After splitting into two groups upon reaching dry land, the rebels were forced to gradually abandon more equipment as they navigated the bush. During this period, Batista predicted correctly that the landing would occur, and his troops were ready. Consequentially, the landing party was harassed by planes firing sporadically into the forests, however they were unable to accurately pinpoint their location. After two days on December 4, the separate groups had found each other and trekked further inland in the direction of the Sierra Maestra with the help of a local peasant guide.

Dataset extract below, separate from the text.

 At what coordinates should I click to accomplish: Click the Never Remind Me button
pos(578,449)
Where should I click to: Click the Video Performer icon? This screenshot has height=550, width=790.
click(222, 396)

== Ambush at Alegría de Pío ==
Shortly after midnight on December 5, the rebel column had halted to rest for the night at a sugarcane field on a plantation the rebels would later find was owned by the sugar baron Julio Lobo, feasting on the sugarcane from the field to replenish their hunger caused by the lack of food, revealing their presence to enemy forces. The rebels, tired from the seasickness on the overcrowded Granma voyage and with blisters on their feet from marching, decided to rest for the night in an adjacent forest. As the rebels rested, their guide had abandoned them, telling nearby soldiers of the presence and location of the rebels. By this point, the rebels had abandoned nearly all of their medical supplies, rations, weapons and ammunition, making them extremely vulnerable. The rebels also did not properly post sentries around their makeshift camp as they rested, further increasing their vulnerability. In the morning, a Piper aircraft had scouted out their location, however the rebels did not take any notice to this. At 4:00 in the afternoon, they were ambushed by the Cuban military, after which chaos ensued for the rebels.

After the shooting began, most of the rebels had fled in the direction of the sugar field as most of the firing was coming from the forest in which they slept. However, the cane field provided little cover, causing casualties to rapidly increase. Fidel tried to organize his men, however, in the chaos, the cohesion and order of his unit had been entirely destroyed, and he was only able to organize eight of his men to follow him on his retreat. Meanwhile, the smaller contingent which was fighting in the forest, including Che Guevara, Camilo Cienfuegos, Juan Almeida and Ramiro Valdes, among others, fared slightly better. However, many, including Guevara, had been heavily wounded, and they too were scattered into different groups.

== Aftermath ==
In the aftermath of the battle, many of the rebels in the battle broke off into groups of three to four in what turned from a retreat into a rout for the rebels. Many of these groups would end up being captured and executed in the following days. In addition, in both the Cuban and international media, it was widely reported that the rebels as a whole had been eliminated, with Fidel Castro having also been killed in the battle. It is disputed exactly how many of the rebels survived the attack, with some estimates going as low as a meager twelve survivors, however, most sources indicate around 20-22 had survived. However, in the following month, the guerillas trekked further east, and launched raids such as at La Plata and Arroyo del Infierno, which helped the guerillas gather supplies and regain lost morale.